Kritik12. August 2019 Locarno Critics Academy
«7500»: Ein klaustrophober Thriller auf 12'000 Meter Höhe
In «7500» entführen islamistische Terroristen ein Flugzeug und stellen einen jungen Piloten vor eine schwerwiegende Wahl.
Filmkritik von Dario Pollice im Rahmen des Locarno Film Festival
Zwei blutüberströmte Männer liegen im Flugzeugcockpit. Der eine ist bewusstlos, der andere tot. Wenige Augenblicke zuvor haben islamistische Terroristen versucht, das Cockpit gewaltsam zu stürmen. Nur mit äusserster Mühe ist es dem jungen Piloten Tobias gelungen, die Tür zu verriegeln. Doch die übrigen Terroristen haben die Passagiere als Geiseln genommen, und drohen sie umzubringen, falls Tobias die Tür zum Cockpit nicht öffnet. Nun liegt es an ihm, zu entscheiden: Entweder sterben die Passagiere, dafür behält Tobias die Kontrolle, oder die Terroristen übernehmen den Steuerknüppel. So oder so verlieren unschuldige Menschen ihr Leben.
«7500» ist in der Funksprache des Flugverkehrs der Code für eine Flugzeugentführung. In den 1990er-Jahren erlebten Flugzeugentführungen auf der Kinoleinwand einen Boom und wurden raumgreifend und mit grosser Kelle inszeniert; man denke etwa an «Con Air» (1997) oder «Air Force One» (1997). Der junge deutsche Regisseur Patrick Vollrath (34) geht mit «7500» hingegen in die entgegengesetzte Richtung und reduziert den Raum der Erzählung gänzlich auf das Cockpit.
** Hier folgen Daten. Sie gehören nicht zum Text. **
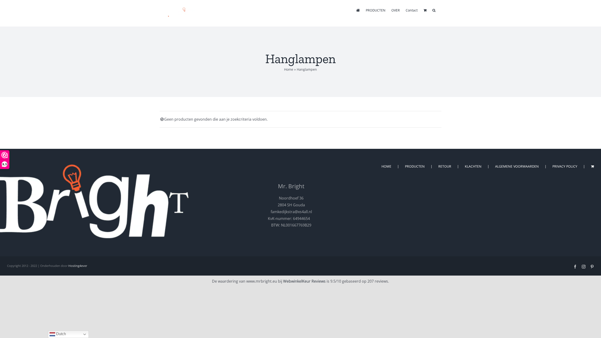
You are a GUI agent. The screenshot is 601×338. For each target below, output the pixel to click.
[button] (433, 10)
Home (288, 69)
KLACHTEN (473, 166)
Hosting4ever (77, 266)
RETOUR (444, 166)
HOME (386, 166)
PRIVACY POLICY (564, 166)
Als Zuschauer sitzen wir zusammen mit Tobias auf engstem Raum und erfahren lediglich über einen kleinen Monitor, was sich ausserhalb des Cockpits abspielt. Der begrenzte Handlungsraum im Zusammenspiel mit der Handkamera (Sebastian Thaler) sorgen für eine klaustrophobische Kammerspielatmosphäre, die unsere Kehle im Verlauf von 90 Minuten immer mehr zuschnürt.
In erster Linie war mir die Qualität des Schauspielers wichtig. Ich wollte einen Alltagstypen haben, eine Art junger Tom Hanks, der die Zuschauer emotional durch den Film begleitet – das ist Joe.
Ein Grossteil der Spannung entsteht durch die schnörkellose Inszenierung von Patrick Vollrath, aber auch durch exzellente Leistungen der Darsteller, allen voran Joseph Gordon-Levitt als Tobias. Auch wenn der Hollywood-Star («Inception», «The Dark Knight Rises») einen Hauch Glamour mit sich bringt, sei das nicht der primäre Grund für seine Besetzung gewesen, erzählt Vollrath: «In erster Linie war mir die Qualität des Schauspielers wichtig. Ich wollte einen Alltagstypen haben, eine Art junger Tom Hanks, der die Zuschauer emotional durch den Film begleitet – das ist Joe.»
In den vergangenen Jahren ist der Nachwuchsregisseur aus Niedersachsen vor allem durch seinen Kurzfilm «Alles Wird Gut» (2015) aufgefallen, der unter anderem mit dem Studenten-Oscar ausgezeichnet wurde. Mit «7500» gibt Vollrath nun seinen erfolgreichen Einstand im Spielfilm und hinterlässt auf der Piazza Grande in Locarno eine gewichtige Visitenkarte für die Zukunft.